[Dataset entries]
━━━━━━━━

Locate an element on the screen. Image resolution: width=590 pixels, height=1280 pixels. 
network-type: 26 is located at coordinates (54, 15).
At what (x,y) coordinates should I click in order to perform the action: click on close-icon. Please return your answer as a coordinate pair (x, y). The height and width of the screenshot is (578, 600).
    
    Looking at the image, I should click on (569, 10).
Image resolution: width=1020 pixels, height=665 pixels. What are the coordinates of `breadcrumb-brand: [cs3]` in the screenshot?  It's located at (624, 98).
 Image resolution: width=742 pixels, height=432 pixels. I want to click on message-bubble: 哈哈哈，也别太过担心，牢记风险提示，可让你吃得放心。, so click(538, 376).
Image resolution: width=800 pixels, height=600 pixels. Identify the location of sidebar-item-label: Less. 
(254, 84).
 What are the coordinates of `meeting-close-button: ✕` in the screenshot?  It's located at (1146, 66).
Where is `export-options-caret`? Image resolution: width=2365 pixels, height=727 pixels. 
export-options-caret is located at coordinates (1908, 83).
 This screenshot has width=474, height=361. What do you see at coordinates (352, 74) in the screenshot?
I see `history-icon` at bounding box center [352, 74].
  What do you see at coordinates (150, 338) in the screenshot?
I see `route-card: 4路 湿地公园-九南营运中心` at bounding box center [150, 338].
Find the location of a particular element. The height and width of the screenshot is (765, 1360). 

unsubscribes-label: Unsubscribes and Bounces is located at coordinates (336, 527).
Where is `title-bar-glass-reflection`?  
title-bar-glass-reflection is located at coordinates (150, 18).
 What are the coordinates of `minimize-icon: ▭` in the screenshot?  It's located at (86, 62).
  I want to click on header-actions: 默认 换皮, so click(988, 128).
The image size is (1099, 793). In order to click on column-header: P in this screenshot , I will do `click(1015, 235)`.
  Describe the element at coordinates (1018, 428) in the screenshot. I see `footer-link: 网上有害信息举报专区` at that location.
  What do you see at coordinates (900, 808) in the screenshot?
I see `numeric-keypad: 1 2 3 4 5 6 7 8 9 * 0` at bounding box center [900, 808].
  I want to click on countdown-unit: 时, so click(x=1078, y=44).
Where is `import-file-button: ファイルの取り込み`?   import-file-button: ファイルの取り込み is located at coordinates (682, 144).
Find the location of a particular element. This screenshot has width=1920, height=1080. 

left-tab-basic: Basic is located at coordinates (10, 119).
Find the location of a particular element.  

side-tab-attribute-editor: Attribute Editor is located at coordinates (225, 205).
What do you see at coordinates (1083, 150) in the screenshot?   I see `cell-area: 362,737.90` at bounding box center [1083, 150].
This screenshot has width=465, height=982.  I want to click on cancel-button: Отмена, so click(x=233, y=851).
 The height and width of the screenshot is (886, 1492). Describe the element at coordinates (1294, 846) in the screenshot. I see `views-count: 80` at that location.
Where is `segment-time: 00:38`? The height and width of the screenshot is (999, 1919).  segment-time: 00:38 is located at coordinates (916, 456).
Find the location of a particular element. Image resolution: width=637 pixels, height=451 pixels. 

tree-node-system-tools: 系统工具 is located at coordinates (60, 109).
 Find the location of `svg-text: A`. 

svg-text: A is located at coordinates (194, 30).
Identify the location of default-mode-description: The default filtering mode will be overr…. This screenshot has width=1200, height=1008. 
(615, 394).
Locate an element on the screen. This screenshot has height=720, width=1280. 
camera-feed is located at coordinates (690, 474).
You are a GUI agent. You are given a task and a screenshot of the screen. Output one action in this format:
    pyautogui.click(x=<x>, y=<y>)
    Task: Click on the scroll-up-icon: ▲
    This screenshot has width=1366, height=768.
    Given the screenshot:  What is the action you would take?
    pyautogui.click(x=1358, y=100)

━━━━━━━━

* What needs to be done: Convert each line of the records above into a JSON list of strings, with one string per line and blank lines omitted.

* Task result:
[
  "Locate an element on the screen. Image resolution: width=590 pixels, height=1280 pixels. ",
  "network-type: 26 is located at coordinates (54, 15).",
  "At what (x,y) coordinates should I click in order to perform the action: click on close-icon. Please return your answer as a coordinate pair (x, y). The height and width of the screenshot is (578, 600).",
  "    Looking at the image, I should click on (569, 10).",
  "Image resolution: width=1020 pixels, height=665 pixels. What are the coordinates of `breadcrumb-brand: [cs3]` in the screenshot?  It's located at (624, 98).",
  " Image resolution: width=742 pixels, height=432 pixels. I want to click on message-bubble: 哈哈哈，也别太过担心，牢记风险提示，可让你吃得放心。, so click(538, 376).",
  "Image resolution: width=800 pixels, height=600 pixels. Identify the location of sidebar-item-label: Less. ",
  "(254, 84).",
  " What are the coordinates of `meeting-close-button: ✕` in the screenshot?  It's located at (1146, 66).",
  "Where is `export-options-caret`? Image resolution: width=2365 pixels, height=727 pixels. ",
  "export-options-caret is located at coordinates (1908, 83).",
  " This screenshot has width=474, height=361. What do you see at coordinates (352, 74) in the screenshot?",
  "I see `history-icon` at bounding box center [352, 74].",
  "  What do you see at coordinates (150, 338) in the screenshot?",
  "I see `route-card: 4路 湿地公园-九南营运中心` at bounding box center [150, 338].",
  "Find the location of a particular element. The height and width of the screenshot is (765, 1360). ",
  "unsubscribes-label: Unsubscribes and Bounces is located at coordinates (336, 527).",
  "Where is `title-bar-glass-reflection`?  ",
  "title-bar-glass-reflection is located at coordinates (150, 18).",
  " What are the coordinates of `minimize-icon: ▭` in the screenshot?  It's located at (86, 62).",
  "  I want to click on header-actions: 默认 换皮, so click(988, 128).",
  "The image size is (1099, 793). In order to click on column-header: P in this screenshot , I will do `click(1015, 235)`.",
  "  Describe the element at coordinates (1018, 428) in the screenshot. I see `footer-link: 网上有害信息举报专区` at that location.",
  "  What do you see at coordinates (900, 808) in the screenshot?",
  "I see `numeric-keypad: 1 2 3 4 5 6 7 8 9 * 0` at bounding box center [900, 808].",
  "  I want to click on countdown-unit: 时, so click(x=1078, y=44).",
  "Where is `import-file-button: ファイルの取り込み`?   import-file-button: ファイルの取り込み is located at coordinates (682, 144).",
  "Find the location of a particular element. This screenshot has width=1920, height=1080. ",
  "left-tab-basic: Basic is located at coordinates (10, 119).",
  "Find the location of a particular element.  ",
  "side-tab-attribute-editor: Attribute Editor is located at coordinates (225, 205).",
  "What do you see at coordinates (1083, 150) in the screenshot?   I see `cell-area: 362,737.90` at bounding box center [1083, 150].",
  "This screenshot has width=465, height=982.  I want to click on cancel-button: Отмена, so click(x=233, y=851).",
  " The height and width of the screenshot is (886, 1492). Describe the element at coordinates (1294, 846) in the screenshot. I see `views-count: 80` at that location.",
  "Where is `segment-time: 00:38`? The height and width of the screenshot is (999, 1919).  segment-time: 00:38 is located at coordinates (916, 456).",
  "Find the location of a particular element. Image resolution: width=637 pixels, height=451 pixels. ",
  "tree-node-system-tools: 系统工具 is located at coordinates (60, 109).",
  " Find the location of `svg-text: A`. ",
  "svg-text: A is located at coordinates (194, 30).",
  "Identify the location of default-mode-description: The default filtering mode will be overr…. This screenshot has width=1200, height=1008. ",
  "(615, 394).",
  "Locate an element on the screen. This screenshot has height=720, width=1280. ",
  "camera-feed is located at coordinates (690, 474).",
  "You are a GUI agent. You are given a task and a screenshot of the screen. Output one action in this format:",
  "    pyautogui.click(x=<x>, y=<y>)",
  "    Task: Click on the scroll-up-icon: ▲",
  "    This screenshot has width=1366, height=768.",
  "    Given the screenshot:  What is the action you would take?",
  "    pyautogui.click(x=1358, y=100)"
]